The Hill said as the two headed in opposite directions, Yoho uttered the sexist comment “to no one in particular.”
Walking with Yoho was Rep. Roger Williams, R-Texas, another conservative. Heather Douglass, Williams’ spokesperson, said he didn’t hear the exchange and “would have immediately condemned that type of language towards any colleague.”
Ocasio-Cortez fired back, saying Williams was lying about not hearing the conversation and had even participated in it, making his own remark about “throwing urine.”
“When he undeniably sees another man engaged in virulent harassment of a young woman, just pretend you never saw it in the most cartoonish manner possible,” she wrote.

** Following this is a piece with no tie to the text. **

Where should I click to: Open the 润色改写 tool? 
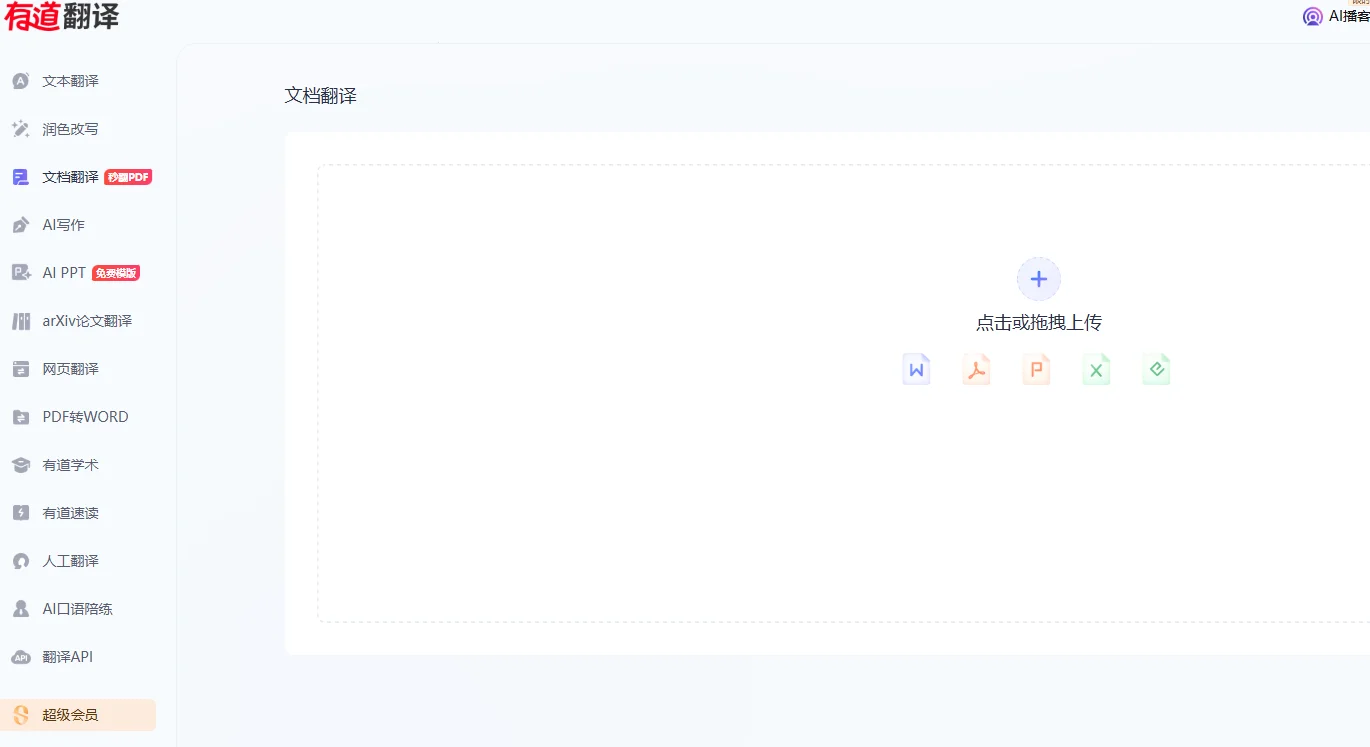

Yoho, 65, is a member of the hard-right House Freedom Caucus and a foe of GOP leaders he’s considered too moderate like former Speaker John Boehner, R-Ohio. He’s retiring when his term ends in January.
Ocasio-Cortez, 30, is a high-profile first-term congresswoman whose vociferous support for proposals like the Green New Deal has won her appearances in GOP campaign ads casting her as a liberal villain.
Yoho spokesperson Brian Kaveney said in an email Tuesday that Yoho “had a brief member to member conversation” and had not called Ocasio-Cortez a name. He wrote that Yoho said “bull——” to himself, “summarizing what he believes her policies to be.”
“It is unfortunate that Rep. Ocasio-Cortez is using this exchange to gain personal attention,” said Kaveny.
Kaveny did not immediately respond to a follow-up email asking if Yoho would apologize.
House Majority Leader Steny Hoyer, D-Md., said Yoho’s comments were “despicable and unacceptable” and require an apology on the House floor. By late afternoon Tuesday, there was no indication whether that would occur.
“It was the act of a bully, of a person who is the antithesis of the person we are honoring this week, John Lewis,” said Hoyer, referring to the Georgia Democrat and civil rights hero who died Friday. He said Yoho’s action was “despicable conduct and it needs to be sanctioned.″
Other congressional Democrats swarmed to Ocasio-Cortez’s defense on Twitter.
Rep. Rashida Tlaib, D-Mich., who, like Ocasio-Cortez, is a member of the “Squad” of first-term congresswomen of color, wrote that Yoho had “perpetuated” the problem of violence against women with his “sexist verbal attack.”
Rep. Dean Phillips, D-Minn., tweeted that he, too, believes poverty can cause crime and said, “Wonder why Rep. Yoho hasn’t accosted me on the Capitol steps with the same sentiment?”